→ **STATED TASK A**: Translate this sentence from the passage on governance and wisdom stories into Spanish: "This would be especially interesting in the case of traditional bodies of knowledge in the form of comprehensive sets of wisdom stories (Jataka Tales, Nasreddin Tales, etc)."
→ **STATED TASK B**: Transcribe part of the passage on governance and wisdom stories, beginning at the words "Whilst this can" and stopping after "correlative thinking, 2007).".

== PAGE

Whilst this can be done as an exercise in systems analysis, it could also be undertaken as an exercise in mapping sustaining narratives. This would be especially interesting in the case of traditional bodies of knowledge in the form of comprehensive sets of wisdom stories (Jataka Tales, Nasreddin Tales, etc). As cultural resources, recognized as a source of insight to be called upon in elaborating appropriate attitudes and responses to challenges, they merit attention given the respect in which they are widely held -- in comparison with many conventional tools for global governance.

The challenge would then be how any correspondence might be found between analytical approaches to governance and such traditional tools of governance (Theories of Correspondences -- and potential equivalences between them in correlative thinking, 2007).

Given the challenge of a "global identique", this approach relates to the challenge of identity in a multicultural context, as explored by Núria Gorgorió and Núria Planas (Cultural distance and identities-inconstruction within the multicultural mathematics classroom, ZDM, 2005, 37, 2) who note:

It is interesting to reflect on the communication "footprint" or "signature" by which each of the above polyhedral structures might be distinguished in light of the development of the "net" of polygons of which each is constituted. It suggests a notion of "valency" (vertices?), or "channel capacity" (sides?) characteristic of each -- perhaps even an alternative configuration of a negotiating table. Such characteristics may exert constraints on the viability of the cognitive sets that can be formulated, and on the complexity of multi-point policies these might then be able to sustain (cf Representation, Comprehension and Communication of Sets: the Role of Number, 1978).

====
== EXCERPTED DATA

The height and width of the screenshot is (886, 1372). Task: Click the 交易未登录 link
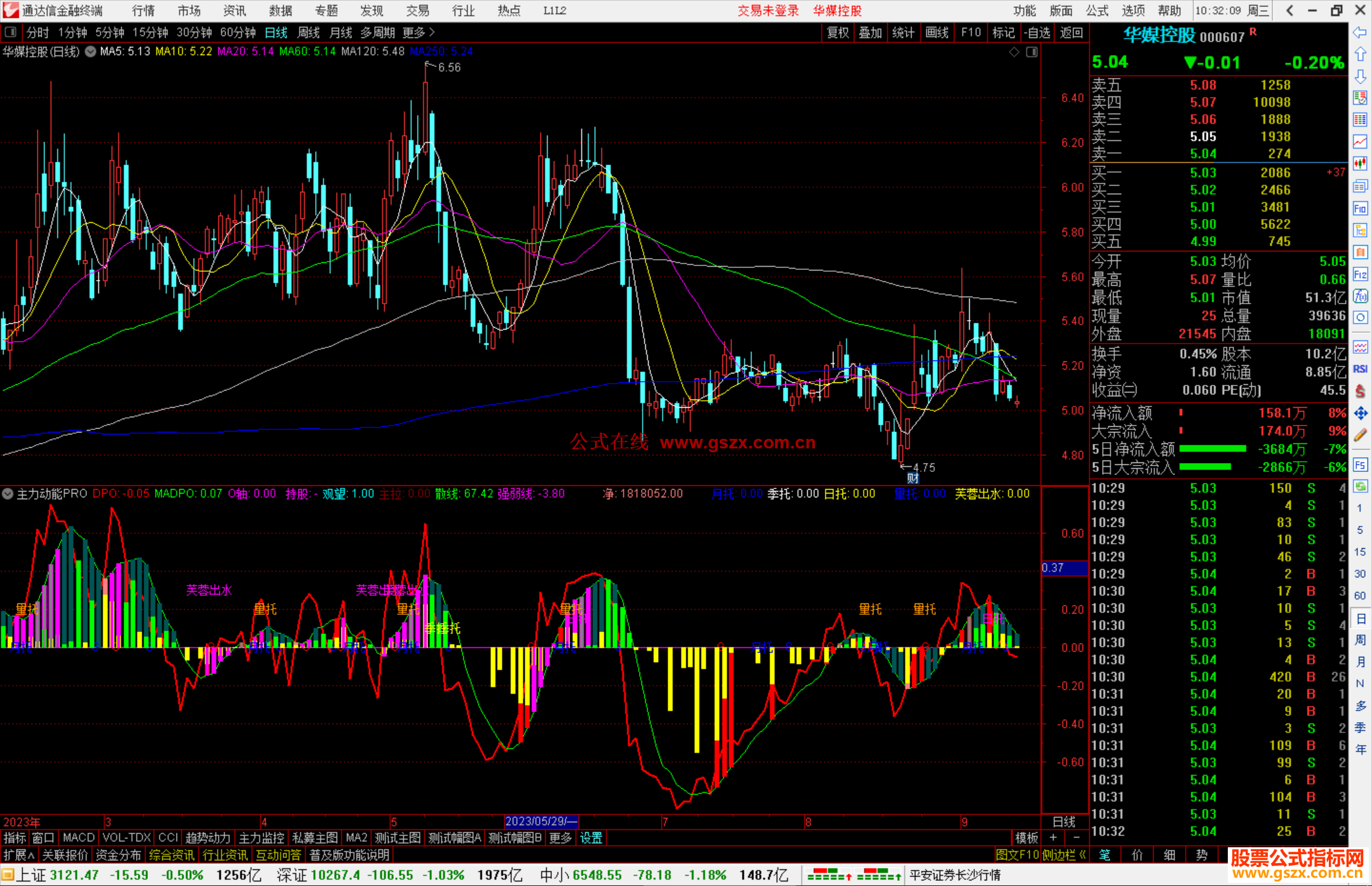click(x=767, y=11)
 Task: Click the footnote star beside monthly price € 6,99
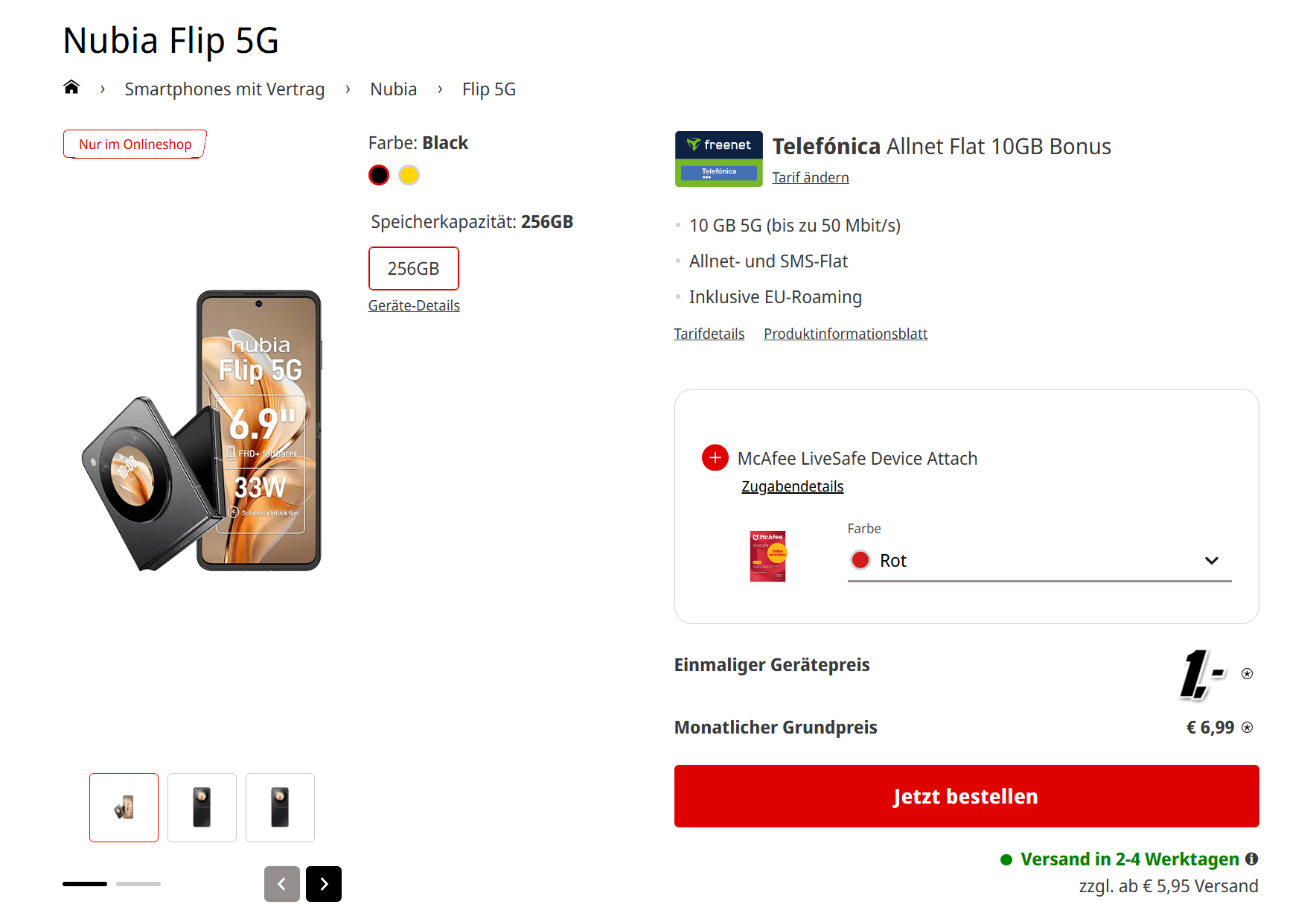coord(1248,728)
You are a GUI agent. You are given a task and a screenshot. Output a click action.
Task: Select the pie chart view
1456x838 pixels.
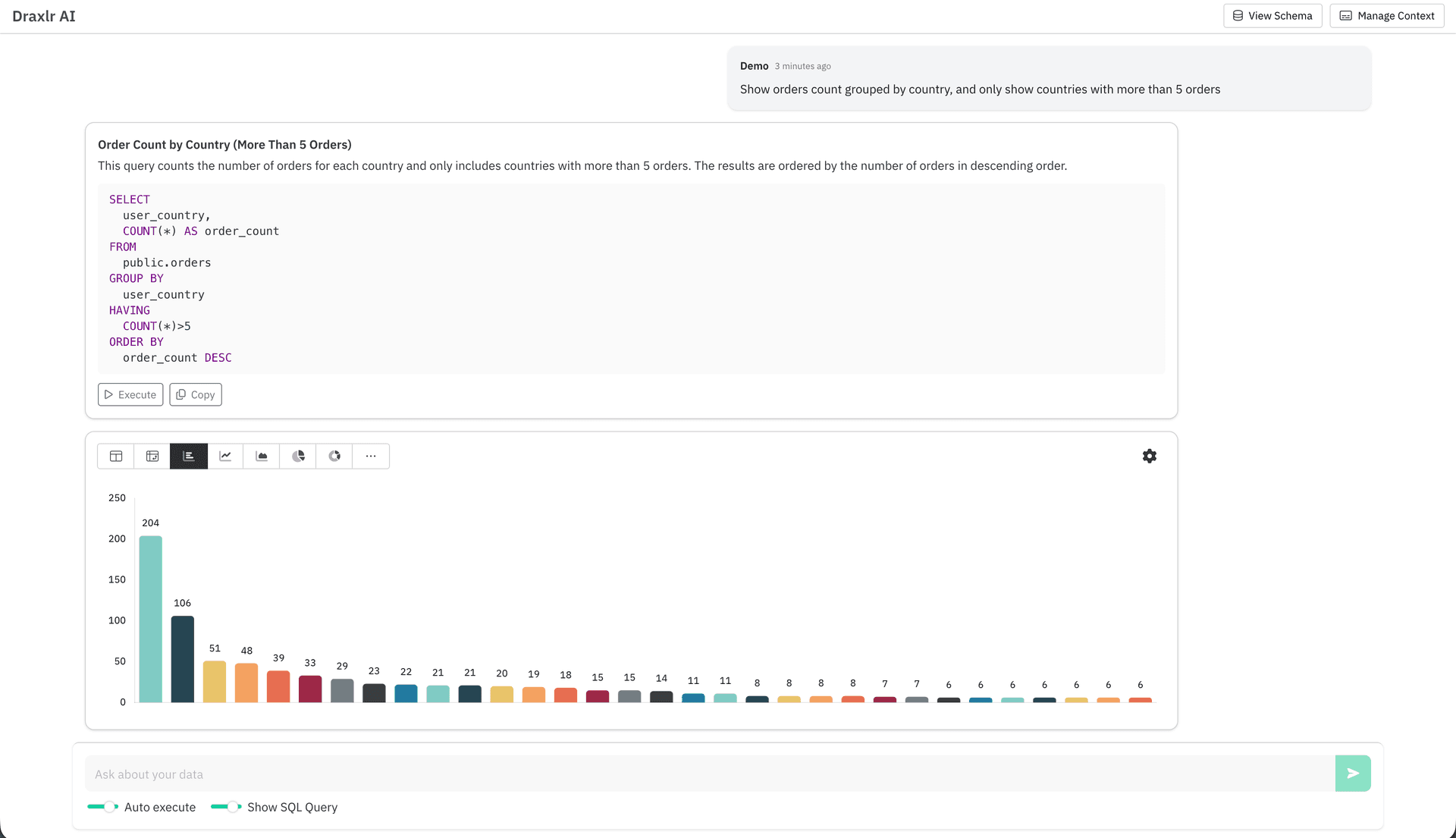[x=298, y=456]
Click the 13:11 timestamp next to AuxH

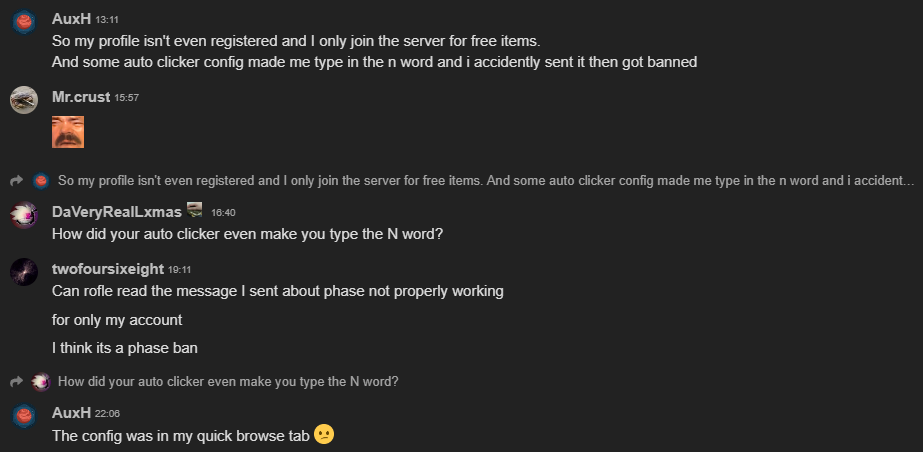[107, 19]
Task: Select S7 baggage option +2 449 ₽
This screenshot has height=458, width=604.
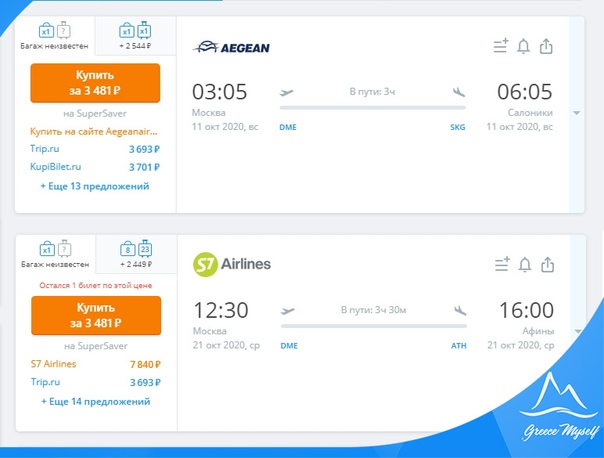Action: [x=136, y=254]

====

→ **TASK SOLUTION A**: Esto sería especialmente interesante en el caso de los cuerpos tradicionales de conocimiento en forma de conjuntos exhaustivos de relatos de sabiduría (cuentos Jataka, cuentos de Nasreddín, etc.).

→ **TASK SOLUTION B**:
Whilst this can be done as an exercise in systems analysis, it could also be undertaken as an exercise in mapping sustaining narratives. This would be especially interesting in the case of traditional bodies of knowledge in the form of comprehensive sets of wisdom stories (Jataka Tales, Nasreddin Tales, etc). As cultural resources, recognized as a source of insight to be called upon in elaborating appropriate attitudes and responses to challenges, they merit attention given the respect in which they are widely held -- in comparison with many conventional tools for global governance.

The challenge would then be how any correspondence might be found between analytical approaches to governance and such traditional tools of governance (Theories of Correspondences -- and potential equivalences between them in correlative thinking, 2007).